Click for the drain-node.sh script
#!/bin/bash
# =================
#
#
#
#
# Copyright UiPath 2021
#
# =================
# LICENSE AGREEMENT
# -----------------
# Use of paid UiPath products and services is subject to the licensing agreement
# executed between you and UiPath. Unless otherwise indicated by UiPath, use of free
# UiPath products is subject to the associated licensing agreement available here:
# https://www.uipath.com/legal/trust-and-security/legal-terms (or successor website).
# You must not use this file separately from the product it is a part of or is associated with.
#
#
#
# =================
fetch_hostname(){
HOST_NAME_NODE=$(kubectl get nodes -o name | cut -d'/' -f2 | grep "$(hostname)")
if ! [[ -n ${HOST_NAME_NODE} && "$(hostname)" == "$HOST_NAME_NODE" ]]; then
for private_ip in $(hostname --all-ip-addresses); do
output=$(kubectl get nodes -o jsonpath='{range .items[*]}{.metadata.name}{"\t"}{.status.addresses[?(@.type=="InternalIP")].address}{"\n"}{end}' | grep "$private_ip")
ip_address=$(echo "$output" | cut -f2 -d$'\t')
if [[ -n ${ip_address} && "$private_ip" == "$ip_address" ]]; then
HOST_NAME_NODE=$(echo "$output" | cut -f1 -d$'\t')
break
fi
done
fi
}
set_kubeconfig(){
export PATH=$PATH:/var/lib/rancher/rke2/bin:/usr/local/bin
[[ -f "/var/lib/rancher/rke2/agent/kubelet.kubeconfig" ]] && export KUBECONFIG="/var/lib/rancher/rke2/agent/kubelet.kubeconfig"

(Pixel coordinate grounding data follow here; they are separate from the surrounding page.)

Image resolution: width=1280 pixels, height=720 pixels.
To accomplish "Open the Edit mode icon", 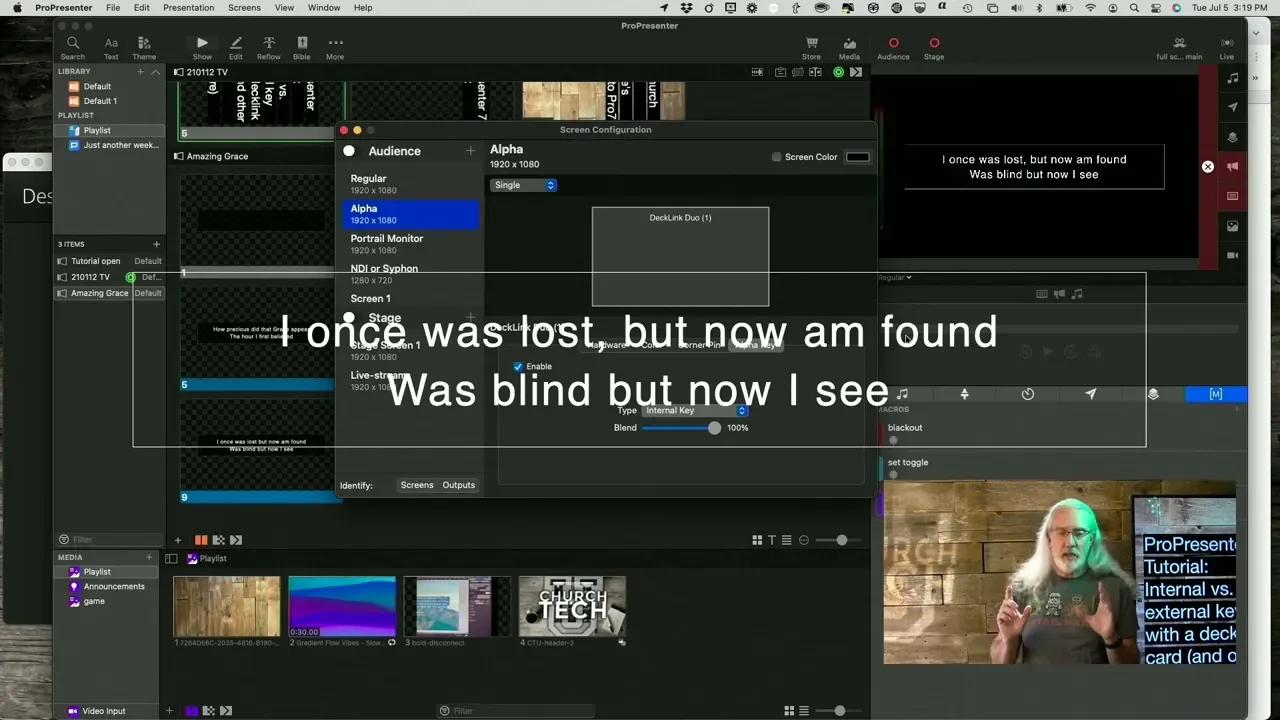I will (236, 44).
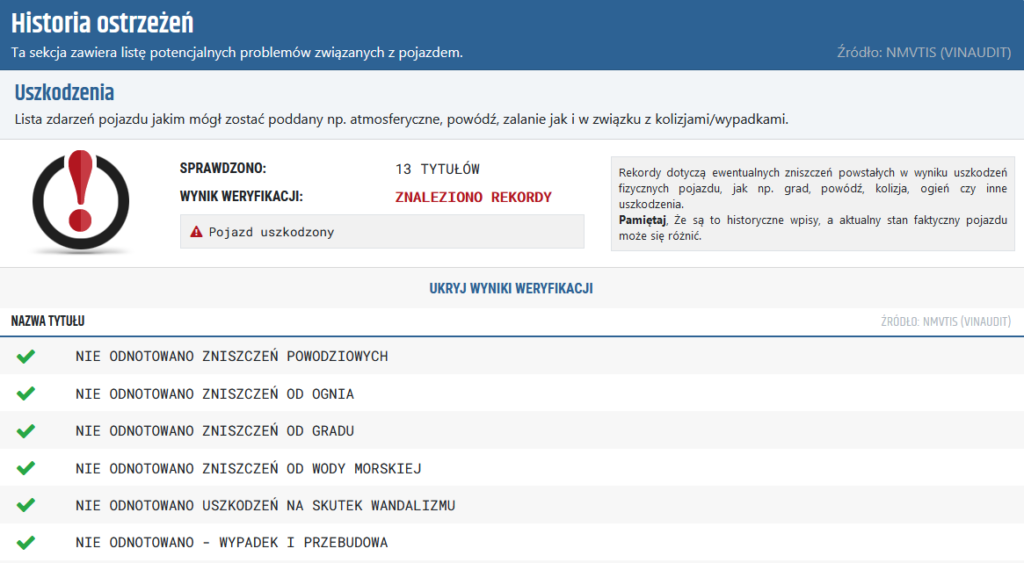Click the large red exclamation warning icon
This screenshot has height=563, width=1024.
[80, 202]
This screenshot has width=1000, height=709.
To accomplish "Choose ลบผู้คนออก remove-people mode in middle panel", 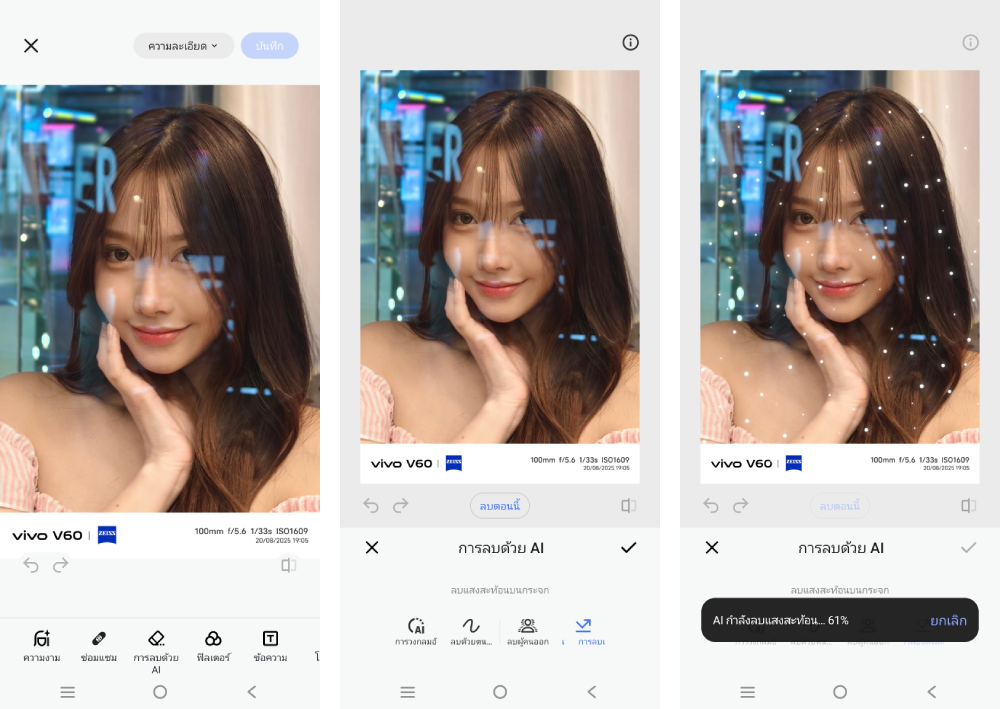I will coord(528,632).
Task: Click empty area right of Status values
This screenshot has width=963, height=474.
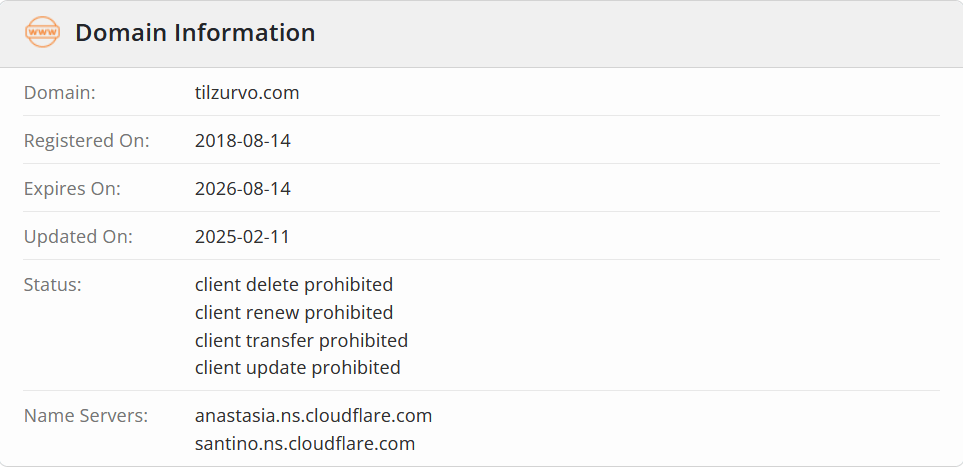Action: tap(676, 325)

[[ -f "/etc/rancher/rke2/rke2.yaml" ]] && export KUBECONFIG="/etc/rancher/rke2/rke2.yaml"
}
is_kubectl_enabled(){
local try=0
local maxtry=60
local status="notready"
echo "Checking if node $HOST_NAME_NODE is ready to run kubectl command."
while [[ ${status} == "notready" ]] && (( try != maxtry )) ; do
try=$((try+1))
kubectl cluster-info >/dev/null 2>&1 && status="ready"
sleep 5;
done
if [[ ${status} == "notready" ]]; then
echo "Node is not ready to accept kubectl command"
else
echo "Node is ready to accept kubectl command"
fi
}
enable_ipforwarding() {
local file_name="/etc/sysctl.conf"
echo "Enable IP Forwarding..."
if [[ ! -f "${file_name}" || -w "${file_name}" ]]; then
# either file is not available or user doesn't have edit permission
echo "Either file ${file_name} not present or file is not writable. Enabling ip forward using /proc/sys/net/ipv4/ip_forward..."
echo 1 > /proc/sys/net/ipv4/ip_forward
else
echo "File ${file_name} is available and is writable. Checking and enabling ip forward..."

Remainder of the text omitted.